Una comedia bareback sobre el sida, del argentino Teatro Payrós, se acerca al espinoso tema, como sugiere su título, desde el ángulo humorístico, lo cual implicaba un riesgo mayúsculo. A principios de la pandemia, la ensayista norteamericana Susan Sontag se atrevió con el imaginario que se iba generando, mediante el imprescindible estudio El SIDA y sus metáforas; y ahora el dramaturgo y teatrista Diego Kogan lo intenta a través de un ejercicio desdramatizador con la iconoclasia y la irreverencia como aliadas.

El método, como ninguno, no es cuestionable, pero sí los resultados, que esta vez son tan solo parciales: la historia de un grupo de seropositivos que se aísla y vive en familia dentro de un búnker esperando una importante decisión «oficial», conoce un encomiable punto de partida que, en el trayecto, se desinfla un tanto, debido a reiteraciones, pasajes intrascendentes y flaquezas dramatúrgicas.

Tanto persigue Kogan escapar de los clichés y las convenciones teatrales, y resultar contestario frente a los «higienistas» e inquisidores, que su puesta se debilita a medida que avanza, sumando algunas actuaciones destacadas (Pablo Bustillo, Rosalía Castro...) y ciertos momentos de calidez y organicidad los cuales, lamentablemente, no son mayoría.

━━━━━━━━

▸ QUÉ HACER
(a) Transcribe sin cambios el fragmento del texto sobre la comedia de Diego Kogan que empieza en las palabras "El método, como" y termina después de "y flaquezas dramatúrgicas.".
(b) Prolonga el texto sobre la comedia de Diego Kogan a partir de su última oración.
El material no tiene relación con el texto sobre la comedia de Diego Kogan.

━━━━━━━━

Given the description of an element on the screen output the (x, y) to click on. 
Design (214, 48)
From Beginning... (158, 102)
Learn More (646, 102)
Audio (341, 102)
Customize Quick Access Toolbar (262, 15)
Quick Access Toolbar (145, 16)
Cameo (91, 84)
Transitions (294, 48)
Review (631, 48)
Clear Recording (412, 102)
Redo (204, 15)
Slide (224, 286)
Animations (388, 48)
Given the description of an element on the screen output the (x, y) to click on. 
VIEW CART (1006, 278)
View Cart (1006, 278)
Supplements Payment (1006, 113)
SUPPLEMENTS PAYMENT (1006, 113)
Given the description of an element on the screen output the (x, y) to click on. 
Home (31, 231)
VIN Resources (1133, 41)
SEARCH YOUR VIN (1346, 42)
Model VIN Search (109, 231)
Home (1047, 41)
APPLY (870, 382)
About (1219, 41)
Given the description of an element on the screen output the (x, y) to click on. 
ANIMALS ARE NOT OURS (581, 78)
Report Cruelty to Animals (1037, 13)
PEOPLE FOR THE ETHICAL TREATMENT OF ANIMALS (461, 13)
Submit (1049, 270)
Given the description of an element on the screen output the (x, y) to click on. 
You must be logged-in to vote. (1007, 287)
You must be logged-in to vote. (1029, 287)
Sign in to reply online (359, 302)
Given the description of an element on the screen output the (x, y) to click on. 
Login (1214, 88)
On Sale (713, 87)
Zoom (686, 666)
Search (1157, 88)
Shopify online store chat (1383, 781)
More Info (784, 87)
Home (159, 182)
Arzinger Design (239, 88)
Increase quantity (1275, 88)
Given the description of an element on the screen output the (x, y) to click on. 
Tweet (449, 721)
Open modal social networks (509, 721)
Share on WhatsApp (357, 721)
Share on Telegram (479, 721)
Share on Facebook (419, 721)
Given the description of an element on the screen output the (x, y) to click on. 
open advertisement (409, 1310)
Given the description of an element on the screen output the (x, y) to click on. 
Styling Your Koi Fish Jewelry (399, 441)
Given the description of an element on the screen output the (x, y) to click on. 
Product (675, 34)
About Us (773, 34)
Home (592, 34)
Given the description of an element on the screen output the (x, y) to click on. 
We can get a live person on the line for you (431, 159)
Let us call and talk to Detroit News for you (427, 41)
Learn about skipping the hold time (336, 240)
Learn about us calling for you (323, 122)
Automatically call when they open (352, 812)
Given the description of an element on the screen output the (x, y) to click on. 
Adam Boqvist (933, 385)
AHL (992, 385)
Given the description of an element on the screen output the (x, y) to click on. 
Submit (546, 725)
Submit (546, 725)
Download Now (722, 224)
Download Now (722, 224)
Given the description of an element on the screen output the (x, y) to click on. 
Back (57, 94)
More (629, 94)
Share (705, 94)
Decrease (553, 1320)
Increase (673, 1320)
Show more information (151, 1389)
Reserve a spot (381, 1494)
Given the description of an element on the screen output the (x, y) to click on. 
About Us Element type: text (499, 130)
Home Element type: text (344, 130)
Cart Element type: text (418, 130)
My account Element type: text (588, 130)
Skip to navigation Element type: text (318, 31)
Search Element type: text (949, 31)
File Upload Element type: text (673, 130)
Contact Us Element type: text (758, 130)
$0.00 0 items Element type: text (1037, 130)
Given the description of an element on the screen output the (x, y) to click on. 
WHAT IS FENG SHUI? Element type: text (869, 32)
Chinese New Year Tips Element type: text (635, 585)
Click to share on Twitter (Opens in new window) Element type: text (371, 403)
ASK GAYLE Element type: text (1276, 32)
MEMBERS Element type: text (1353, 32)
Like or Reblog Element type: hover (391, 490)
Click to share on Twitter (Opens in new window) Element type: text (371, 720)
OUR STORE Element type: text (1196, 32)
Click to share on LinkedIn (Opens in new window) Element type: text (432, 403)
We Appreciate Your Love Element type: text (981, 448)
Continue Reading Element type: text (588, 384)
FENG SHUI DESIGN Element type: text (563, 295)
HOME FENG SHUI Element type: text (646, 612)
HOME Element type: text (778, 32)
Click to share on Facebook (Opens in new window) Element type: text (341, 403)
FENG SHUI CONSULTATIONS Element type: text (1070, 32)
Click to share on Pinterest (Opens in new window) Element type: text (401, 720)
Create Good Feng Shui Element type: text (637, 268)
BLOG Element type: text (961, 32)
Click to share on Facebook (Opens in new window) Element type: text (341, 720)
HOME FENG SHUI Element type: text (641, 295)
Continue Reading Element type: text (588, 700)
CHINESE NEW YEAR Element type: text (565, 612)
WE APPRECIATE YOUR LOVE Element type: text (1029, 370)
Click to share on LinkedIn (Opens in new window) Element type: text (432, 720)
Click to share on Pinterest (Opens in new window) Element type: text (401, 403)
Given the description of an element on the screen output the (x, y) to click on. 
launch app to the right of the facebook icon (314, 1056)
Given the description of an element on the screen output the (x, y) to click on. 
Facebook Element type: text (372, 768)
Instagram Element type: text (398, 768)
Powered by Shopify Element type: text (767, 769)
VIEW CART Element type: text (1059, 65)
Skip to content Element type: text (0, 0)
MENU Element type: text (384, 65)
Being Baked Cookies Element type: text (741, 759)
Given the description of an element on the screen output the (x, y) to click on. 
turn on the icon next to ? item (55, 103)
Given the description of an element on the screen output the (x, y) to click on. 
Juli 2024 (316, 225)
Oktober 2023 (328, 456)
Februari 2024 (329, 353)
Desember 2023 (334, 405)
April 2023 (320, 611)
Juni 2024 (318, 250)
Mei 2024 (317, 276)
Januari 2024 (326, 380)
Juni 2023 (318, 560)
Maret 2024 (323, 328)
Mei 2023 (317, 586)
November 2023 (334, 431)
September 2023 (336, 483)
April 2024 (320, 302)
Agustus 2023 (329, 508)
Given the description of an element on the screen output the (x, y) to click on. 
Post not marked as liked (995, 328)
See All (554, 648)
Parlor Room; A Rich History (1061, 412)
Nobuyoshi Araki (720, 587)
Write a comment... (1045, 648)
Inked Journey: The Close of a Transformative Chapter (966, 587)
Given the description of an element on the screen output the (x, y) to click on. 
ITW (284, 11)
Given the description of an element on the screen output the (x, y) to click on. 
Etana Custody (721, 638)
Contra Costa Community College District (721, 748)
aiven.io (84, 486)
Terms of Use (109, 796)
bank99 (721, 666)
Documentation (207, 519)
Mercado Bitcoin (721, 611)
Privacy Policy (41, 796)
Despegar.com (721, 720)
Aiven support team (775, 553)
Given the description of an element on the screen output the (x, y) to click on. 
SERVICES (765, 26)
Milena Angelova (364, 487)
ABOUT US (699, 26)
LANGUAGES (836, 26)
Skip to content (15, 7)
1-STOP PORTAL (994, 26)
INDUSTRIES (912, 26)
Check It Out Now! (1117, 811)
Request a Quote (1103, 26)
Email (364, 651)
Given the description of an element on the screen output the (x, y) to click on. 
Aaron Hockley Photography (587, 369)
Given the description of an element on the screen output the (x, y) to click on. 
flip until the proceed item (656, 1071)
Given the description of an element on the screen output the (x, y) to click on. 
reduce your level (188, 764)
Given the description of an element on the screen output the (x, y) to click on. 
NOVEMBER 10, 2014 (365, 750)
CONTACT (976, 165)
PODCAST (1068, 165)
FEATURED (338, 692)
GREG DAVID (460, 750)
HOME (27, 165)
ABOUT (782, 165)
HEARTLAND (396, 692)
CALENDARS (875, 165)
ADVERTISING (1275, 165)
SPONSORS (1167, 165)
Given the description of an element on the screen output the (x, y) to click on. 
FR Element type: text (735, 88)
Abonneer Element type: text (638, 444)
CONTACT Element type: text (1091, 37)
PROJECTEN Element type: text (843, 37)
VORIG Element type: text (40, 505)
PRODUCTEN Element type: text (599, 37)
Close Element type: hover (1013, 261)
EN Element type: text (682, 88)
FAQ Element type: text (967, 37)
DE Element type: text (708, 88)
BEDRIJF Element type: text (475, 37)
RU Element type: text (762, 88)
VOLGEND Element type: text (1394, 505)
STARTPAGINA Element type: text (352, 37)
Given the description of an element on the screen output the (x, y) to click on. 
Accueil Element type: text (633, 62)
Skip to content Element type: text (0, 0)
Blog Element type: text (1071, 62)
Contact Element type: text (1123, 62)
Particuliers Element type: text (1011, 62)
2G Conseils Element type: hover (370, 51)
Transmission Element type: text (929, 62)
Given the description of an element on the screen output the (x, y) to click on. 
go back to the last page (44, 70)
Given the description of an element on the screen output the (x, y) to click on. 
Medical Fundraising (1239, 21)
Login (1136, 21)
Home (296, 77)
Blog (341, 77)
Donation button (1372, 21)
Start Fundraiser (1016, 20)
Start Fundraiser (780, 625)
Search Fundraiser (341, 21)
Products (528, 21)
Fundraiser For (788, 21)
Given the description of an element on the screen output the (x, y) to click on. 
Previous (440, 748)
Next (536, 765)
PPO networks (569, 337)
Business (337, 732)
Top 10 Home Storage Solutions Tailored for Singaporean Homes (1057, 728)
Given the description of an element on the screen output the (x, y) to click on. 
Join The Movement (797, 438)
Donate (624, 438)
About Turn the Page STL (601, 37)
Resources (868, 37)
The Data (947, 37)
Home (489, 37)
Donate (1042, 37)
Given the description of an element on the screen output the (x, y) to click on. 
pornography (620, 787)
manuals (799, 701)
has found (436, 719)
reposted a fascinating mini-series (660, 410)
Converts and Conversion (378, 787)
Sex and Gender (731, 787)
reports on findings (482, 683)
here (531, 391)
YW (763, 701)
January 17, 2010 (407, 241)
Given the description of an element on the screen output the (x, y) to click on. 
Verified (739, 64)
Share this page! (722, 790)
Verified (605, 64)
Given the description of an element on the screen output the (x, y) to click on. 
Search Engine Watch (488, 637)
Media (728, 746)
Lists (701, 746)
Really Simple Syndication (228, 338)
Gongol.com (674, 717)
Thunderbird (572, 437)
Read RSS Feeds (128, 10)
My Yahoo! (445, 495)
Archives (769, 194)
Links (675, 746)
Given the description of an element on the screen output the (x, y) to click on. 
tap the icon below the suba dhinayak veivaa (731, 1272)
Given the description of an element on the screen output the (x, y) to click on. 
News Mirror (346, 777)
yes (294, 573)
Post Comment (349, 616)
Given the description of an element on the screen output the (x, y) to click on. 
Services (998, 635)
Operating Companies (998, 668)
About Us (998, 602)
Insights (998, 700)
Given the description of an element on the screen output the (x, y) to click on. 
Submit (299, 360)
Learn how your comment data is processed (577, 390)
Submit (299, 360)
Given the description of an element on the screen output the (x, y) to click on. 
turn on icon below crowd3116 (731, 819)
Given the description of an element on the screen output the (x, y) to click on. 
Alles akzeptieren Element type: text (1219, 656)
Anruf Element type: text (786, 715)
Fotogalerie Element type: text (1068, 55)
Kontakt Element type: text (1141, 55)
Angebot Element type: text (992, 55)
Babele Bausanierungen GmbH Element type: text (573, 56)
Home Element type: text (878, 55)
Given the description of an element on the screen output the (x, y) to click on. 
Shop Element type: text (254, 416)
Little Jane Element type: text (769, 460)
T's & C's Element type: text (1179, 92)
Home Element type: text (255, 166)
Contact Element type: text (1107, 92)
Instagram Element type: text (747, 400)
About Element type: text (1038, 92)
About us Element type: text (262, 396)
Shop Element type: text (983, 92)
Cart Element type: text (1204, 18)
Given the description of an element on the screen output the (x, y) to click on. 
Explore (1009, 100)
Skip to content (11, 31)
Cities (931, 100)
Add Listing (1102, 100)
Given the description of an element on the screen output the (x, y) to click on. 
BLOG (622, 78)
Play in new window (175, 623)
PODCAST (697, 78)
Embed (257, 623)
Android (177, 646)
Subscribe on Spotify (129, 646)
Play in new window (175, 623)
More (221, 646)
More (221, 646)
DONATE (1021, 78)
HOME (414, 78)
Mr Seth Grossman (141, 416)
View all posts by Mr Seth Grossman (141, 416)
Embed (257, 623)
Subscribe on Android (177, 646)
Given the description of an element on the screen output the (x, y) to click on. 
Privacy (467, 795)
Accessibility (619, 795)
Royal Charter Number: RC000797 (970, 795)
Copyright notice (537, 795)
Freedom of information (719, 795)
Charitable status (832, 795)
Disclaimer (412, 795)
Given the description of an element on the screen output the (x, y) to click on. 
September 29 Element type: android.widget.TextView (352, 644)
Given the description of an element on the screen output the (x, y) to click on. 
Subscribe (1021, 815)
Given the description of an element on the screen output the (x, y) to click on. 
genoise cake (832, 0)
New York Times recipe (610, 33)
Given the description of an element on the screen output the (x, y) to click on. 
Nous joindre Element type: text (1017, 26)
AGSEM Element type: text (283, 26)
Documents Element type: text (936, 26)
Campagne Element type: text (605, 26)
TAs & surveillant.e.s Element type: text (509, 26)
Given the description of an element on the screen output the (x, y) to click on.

━━━━━━━━

▸ RESPUESTAS POR TAREA
(a)
El método, como ninguno, no es cuestionable, pero sí los resultados, que esta vez son tan solo parciales: la historia de un grupo de seropositivos que se aísla y vive en familia dentro de un búnker esperando una importante decisión «oficial», conoce un encomiable punto de partida que, en el trayecto, se desinfla un tanto, debido a reiteraciones, pasajes intrascendentes y flaquezas dramatúrgicas.

(b)
El impacto y los interminables y cerrados aplausos que colmaron el Café del Centro Bertolt Brecht tras la funciones de Santo Progreso crearon tal expectativa por los chilenos del Colectivo Plancton, que la mayoría se hacía la boca agua ante su otro espectáculo en el mismo sitio, El crimen del cura Tato, para el cual se redoblaron las colas.

Y es que sus credenciales no pudieron ser mejores: unos payasos representan la armonía de una aldea mediante intertítulos y toda la estética del cine silente; poco después nos enteramos de que, además del eficaz homenaje, el método, sobre todo, alegoriza la mudez de los pueblos ante dictaduras, expansiones del capitalismo salvaje, intromisiones de los consorcios en destinos ajenos. De ahí que a partir de la mitad, los actores retomen la voz y conduzcan la puesta por los cauces tradicionales, sin que por ello dejen de sacar punta a cuanto recurso consideren idóneo para la comunicación, la cual, ya he dicho, alcanzan a plenitud.

Lo ingenioso del guión, el dinamismo escénico y los excelentes desempeños de estos brillantes histriones, consiguen que el auditorio se divierta y hasta emocione mientras aprehende cada idea propuesta y compartida.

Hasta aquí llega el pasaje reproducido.